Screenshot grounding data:
>>>>
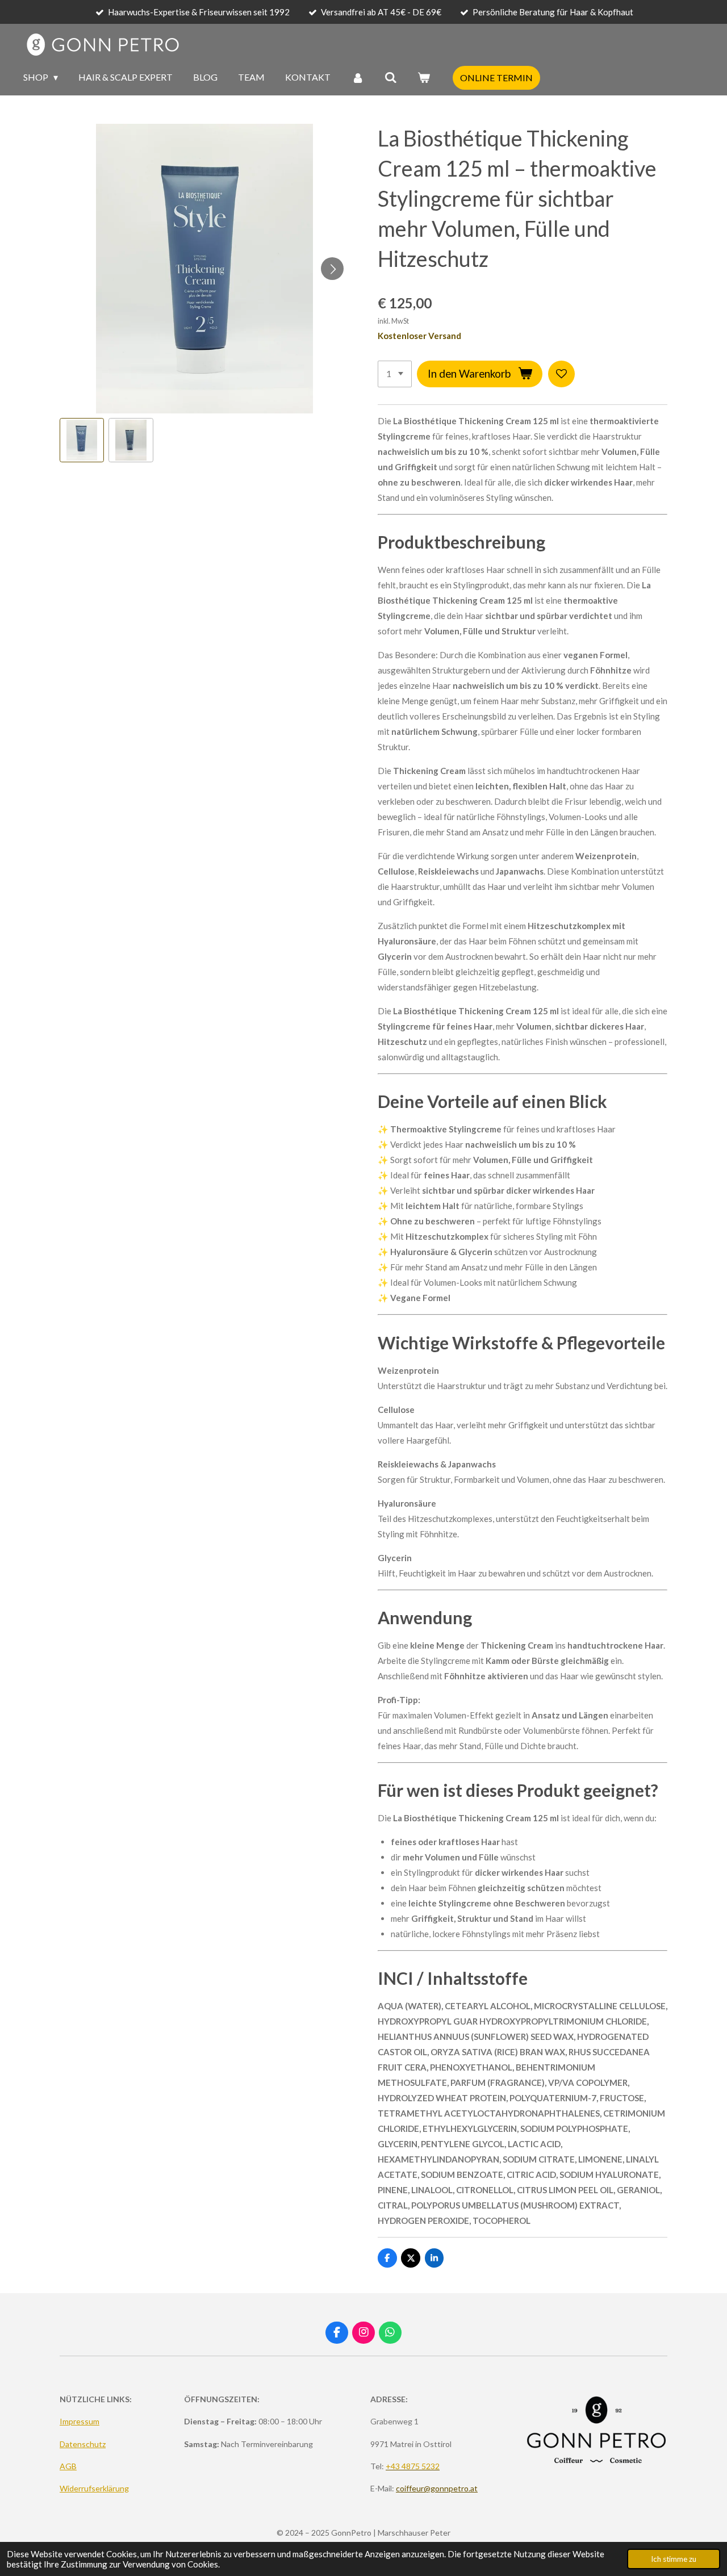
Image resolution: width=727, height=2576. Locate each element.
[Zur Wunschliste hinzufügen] (561, 374)
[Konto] (357, 77)
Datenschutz (83, 2444)
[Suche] (390, 77)
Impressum (79, 2421)
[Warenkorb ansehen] (423, 77)
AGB (68, 2466)
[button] (82, 440)
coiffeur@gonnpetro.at (437, 2488)
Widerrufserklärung (94, 2488)
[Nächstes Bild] (332, 268)
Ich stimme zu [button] (673, 2559)
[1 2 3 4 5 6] (395, 374)
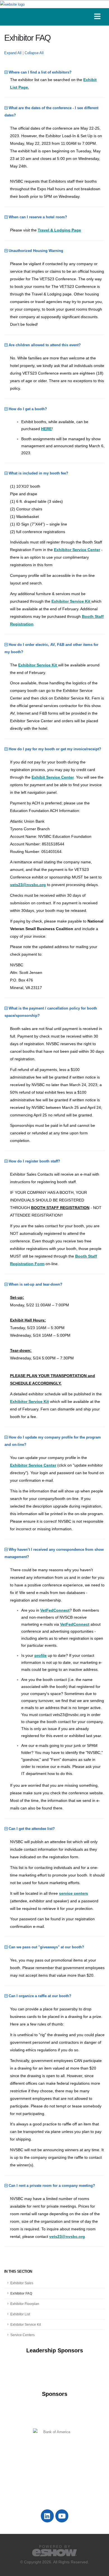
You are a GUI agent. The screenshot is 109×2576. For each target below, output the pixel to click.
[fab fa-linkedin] (47, 2516)
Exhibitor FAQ (21, 2293)
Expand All (13, 53)
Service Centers (22, 2335)
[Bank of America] (54, 2432)
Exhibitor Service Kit (25, 2324)
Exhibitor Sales (21, 2283)
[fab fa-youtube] (62, 2516)
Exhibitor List (20, 2314)
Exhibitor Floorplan (24, 2304)
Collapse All (34, 53)
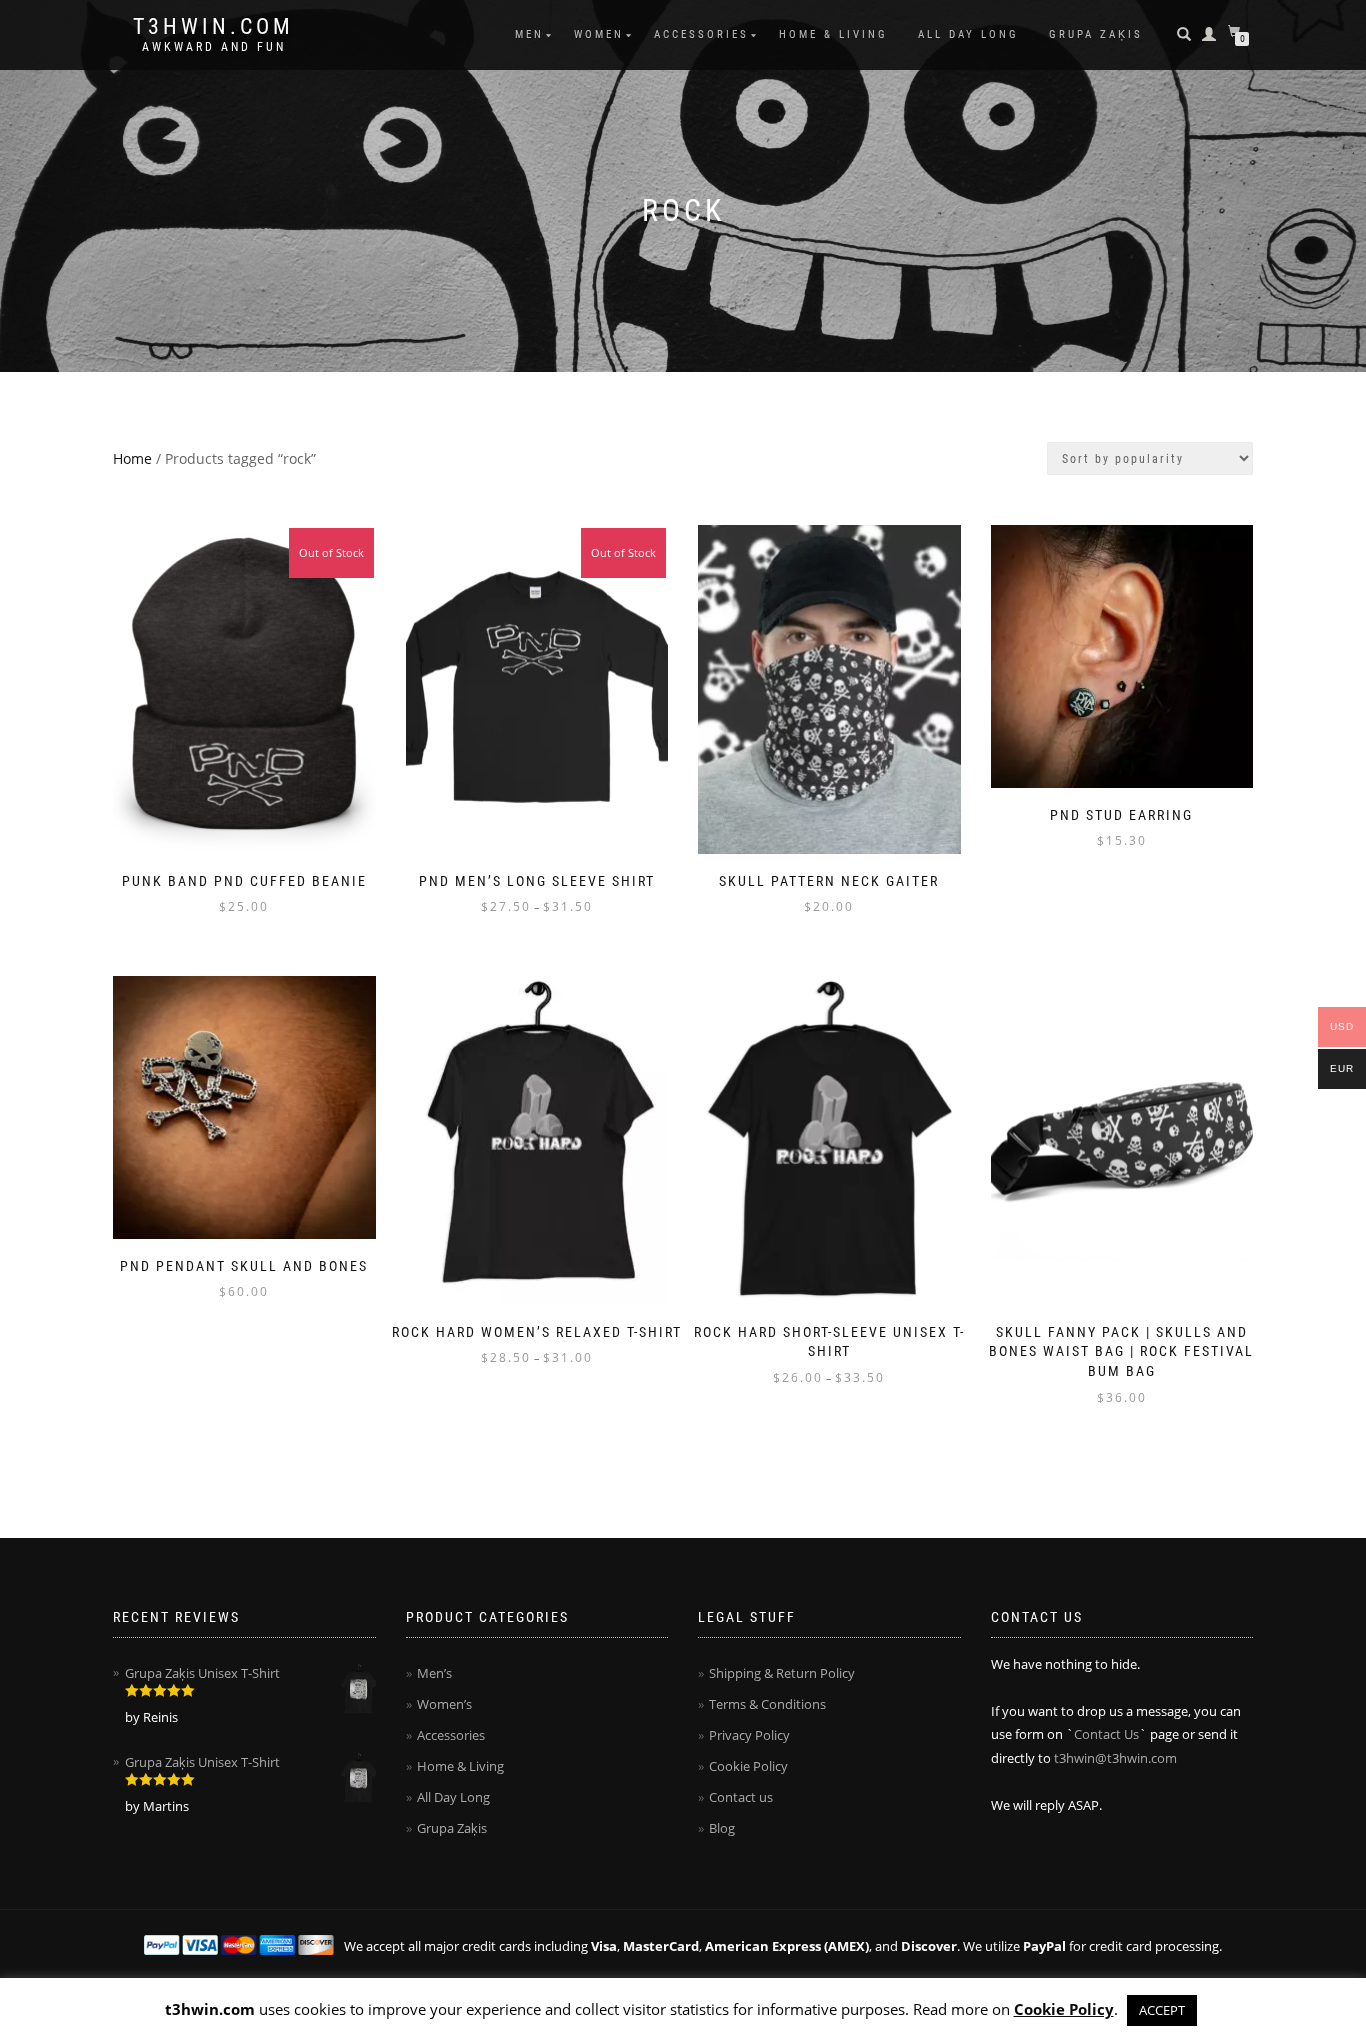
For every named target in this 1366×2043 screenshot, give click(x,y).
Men (529, 34)
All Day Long (968, 34)
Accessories (701, 34)
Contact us (741, 1797)
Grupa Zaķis (1096, 34)
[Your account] (1210, 34)
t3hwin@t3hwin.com (1115, 1758)
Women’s (444, 1704)
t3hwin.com (213, 27)
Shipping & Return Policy (782, 1673)
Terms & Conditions (767, 1704)
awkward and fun (214, 47)
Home (132, 458)
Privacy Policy (749, 1735)
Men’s (434, 1673)
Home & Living (833, 34)
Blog (722, 1828)
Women (599, 34)
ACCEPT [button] (1162, 2010)
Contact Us (1106, 1734)
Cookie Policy (748, 1766)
<<<<
Task brief:
Exactly the lines starting at the one above with "[fab fa-linkedin] (47, 2516)" and ending at the one with "ACCEPT [button] (1162, 2010)" should be printed, and nothing else. Omit the pictures.

Response:
[fab fa-linkedin] (47, 2516)
Exhibitor FAQ (21, 2293)
Expand All (13, 53)
Service Centers (22, 2335)
[Bank of America] (54, 2432)
Exhibitor Service Kit (25, 2324)
Exhibitor Sales (21, 2283)
[fab fa-youtube] (62, 2516)
Exhibitor List (20, 2314)
Exhibitor Floorplan (24, 2304)
Collapse All (34, 53)
For every named target in this 1366×2043 screenshot, give click(x,y).
Men (529, 34)
All Day Long (968, 34)
Accessories (701, 34)
Contact us (741, 1797)
Grupa Zaķis (1096, 34)
[Your account] (1210, 34)
t3hwin@t3hwin.com (1115, 1758)
Women’s (444, 1704)
t3hwin.com (213, 27)
Shipping & Return Policy (782, 1673)
Terms & Conditions (767, 1704)
awkward and fun (214, 47)
Home (132, 458)
Privacy Policy (749, 1735)
Men’s (434, 1673)
Home & Living (833, 34)
Blog (722, 1828)
Women (599, 34)
ACCEPT [button] (1162, 2010)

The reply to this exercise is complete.